§ **Exercise details**
Count the lines in the records below that contain the string "Open", where case matters. Reply with the number alone.

§ **Data for processing**
======
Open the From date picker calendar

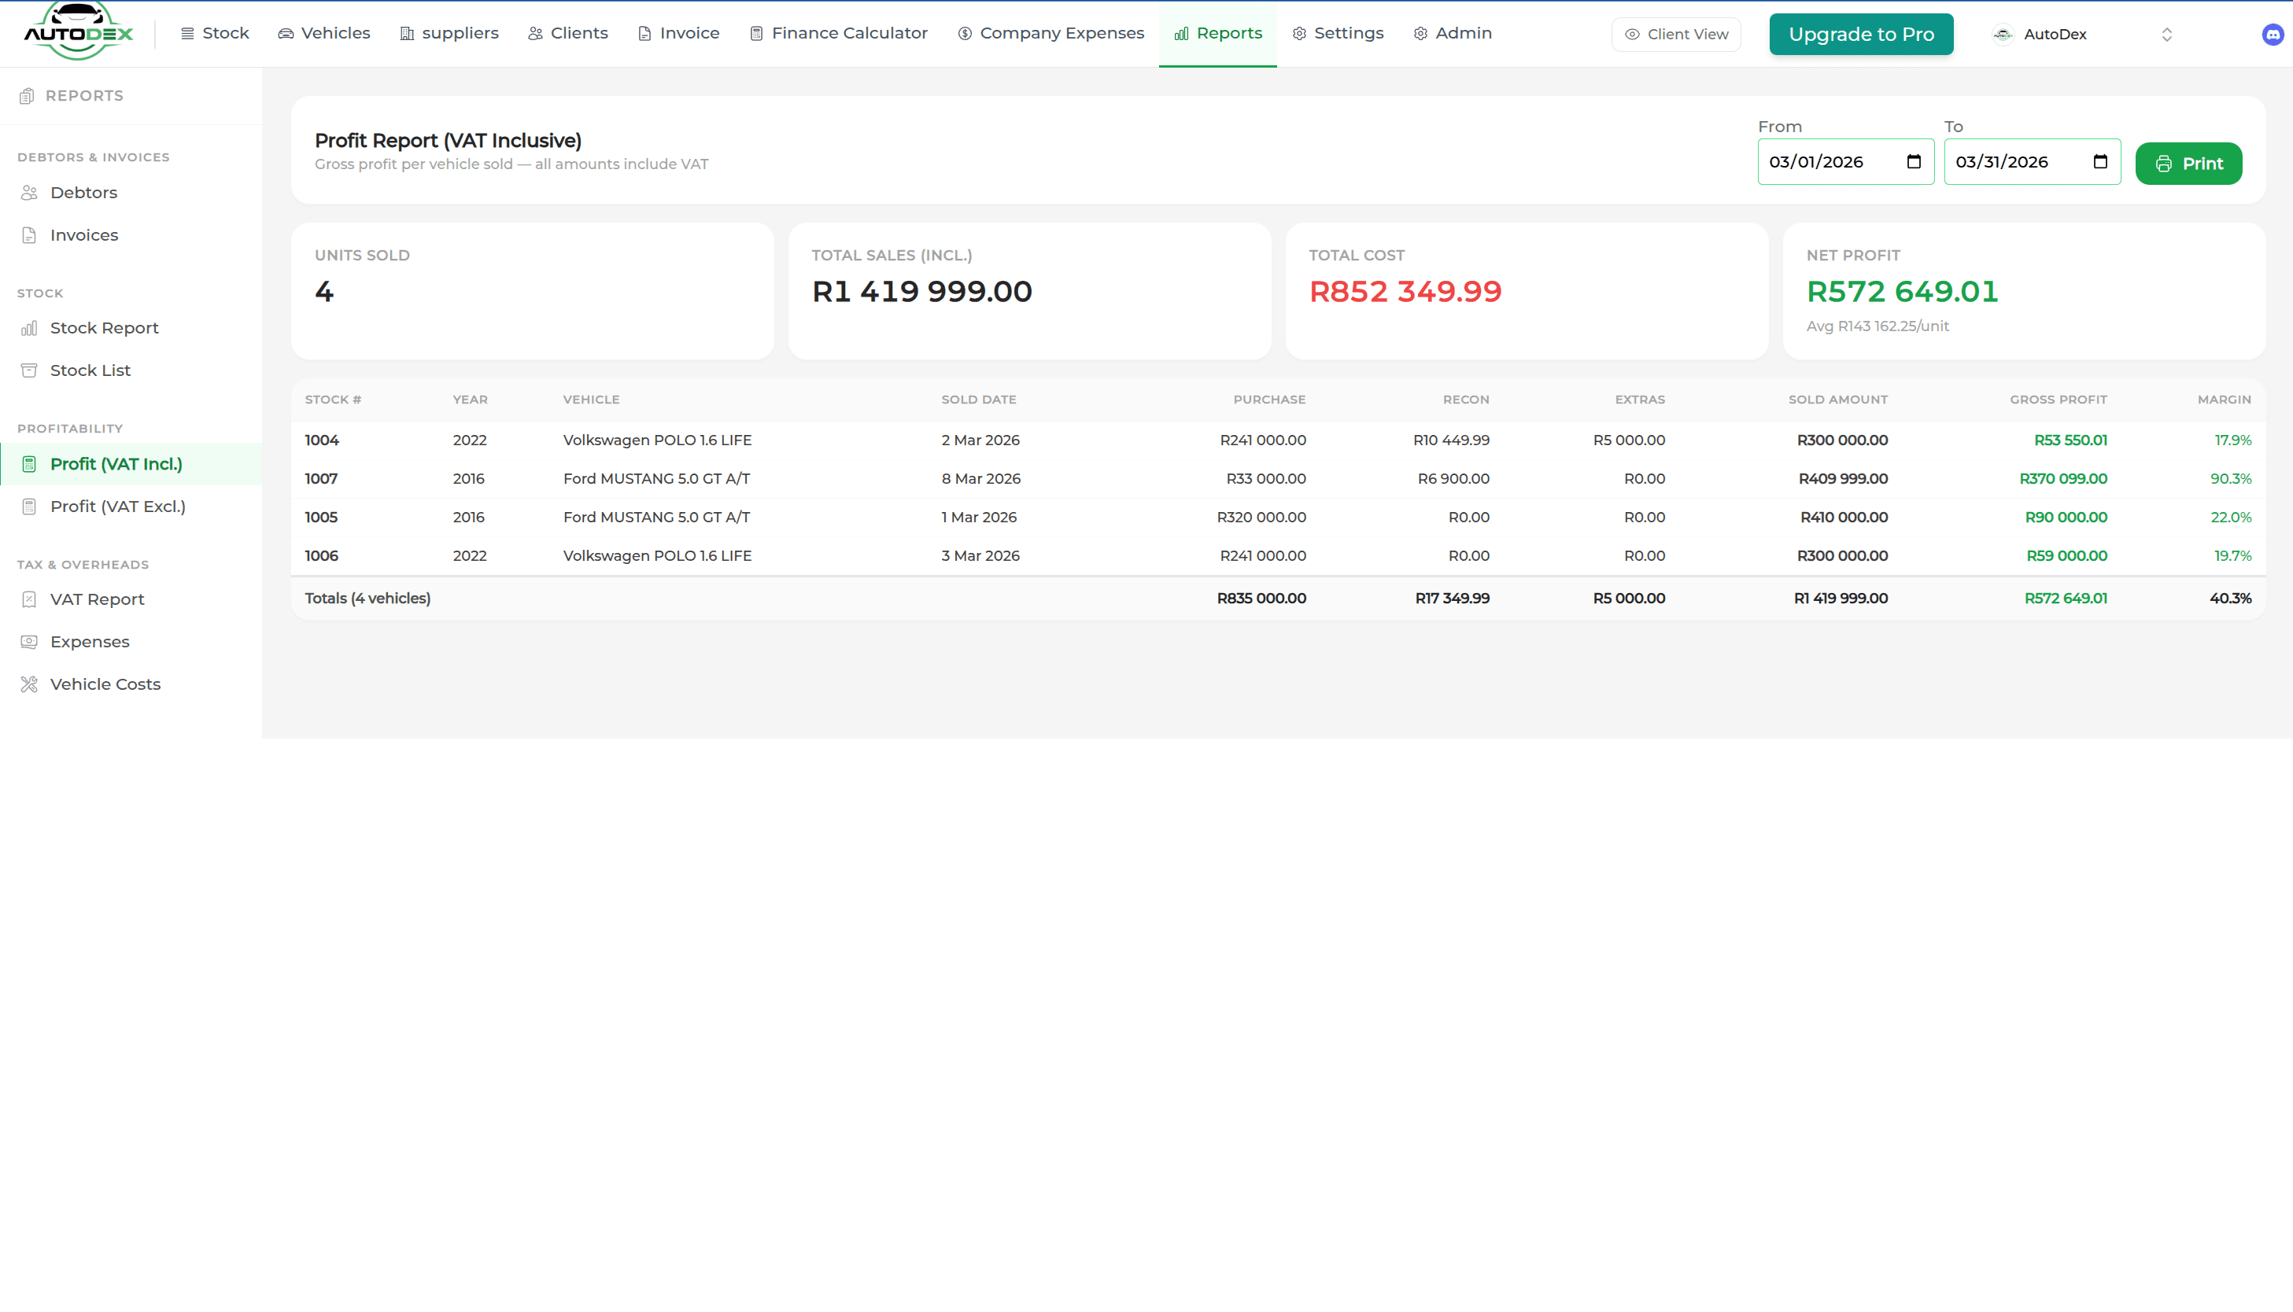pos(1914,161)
======
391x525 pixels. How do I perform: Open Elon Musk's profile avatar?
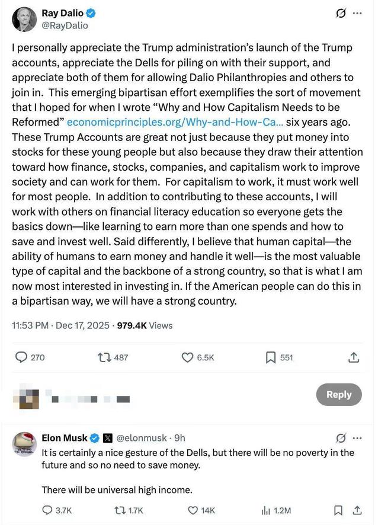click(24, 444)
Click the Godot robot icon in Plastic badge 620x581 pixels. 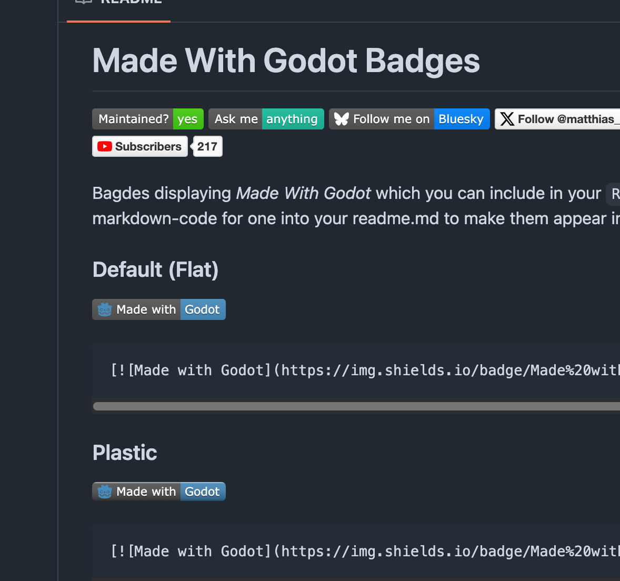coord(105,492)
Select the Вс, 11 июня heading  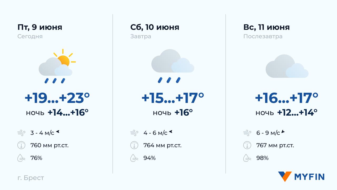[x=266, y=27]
======
§ **Worked answer**
2